Put a different way, the notion of being ‘in the process of qualifying’ mileage tracker websites must have been in such an earlier process that they hadn’t even told those websites about it yet!
And that their concerns about those sites having met security requirements was an interesting claim, since they wouldn’t even tell those sites what the concerns were.
So we can dig into the particulars of whether it would be legitimate to have security concerns in any given instance.
But the circumstances certainly suggest that security concerns were a smokescreen in this case.
Gary, I am so happy you brought this up. I tried explaining this over an over but most people do not seem to understand what we did with the browser plugin. You are exactly correct in saying:
“The AwardWallet plugin meant that your American Airlines account number, password, and account information never even passed through AwardWallet’s servers. AwardWallet never even had access to your account balance, let alone your login information.”

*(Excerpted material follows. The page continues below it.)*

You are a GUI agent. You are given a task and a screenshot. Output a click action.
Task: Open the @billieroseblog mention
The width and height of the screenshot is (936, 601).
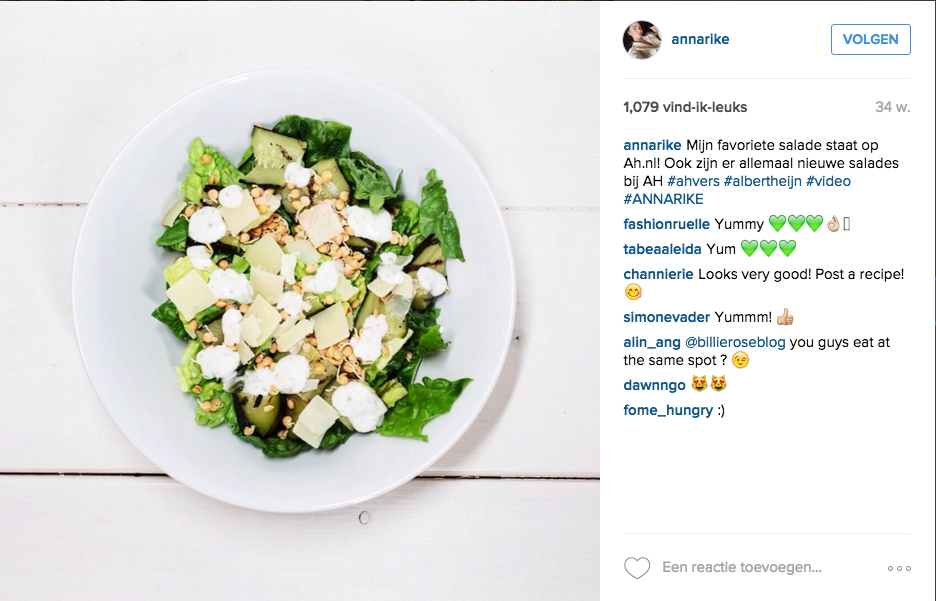(735, 342)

So the security concern American could have is internet browsers accessing their site. Not AwardWallet servers – but end users’ browsers. So today if you save your password when the browser prompts you, you can actually go and see that password in clear text. Our plugin actually encrypted the password so I could argue that our level of security was higher than that of a regular internet browser. As far as our database goes – it did not have any of AA data after we released the plugin so there would be no AA data to steal from us.
Thanks,
-Alexi from AwardWallet.com
I should add that there will always be tradeoffs between security and usaility, and *even if* the concern were really security (which seems doubtful) I still believe AAdvantage is striking the wrong balance.
@Alexi – minor quibble, at least when I access AA.com via Google Chrome I am not prompted to save my password.
@Alexi – thanks for the comments. It would be really interesting to see what American’s reasoning is (beyond the marketing side of it).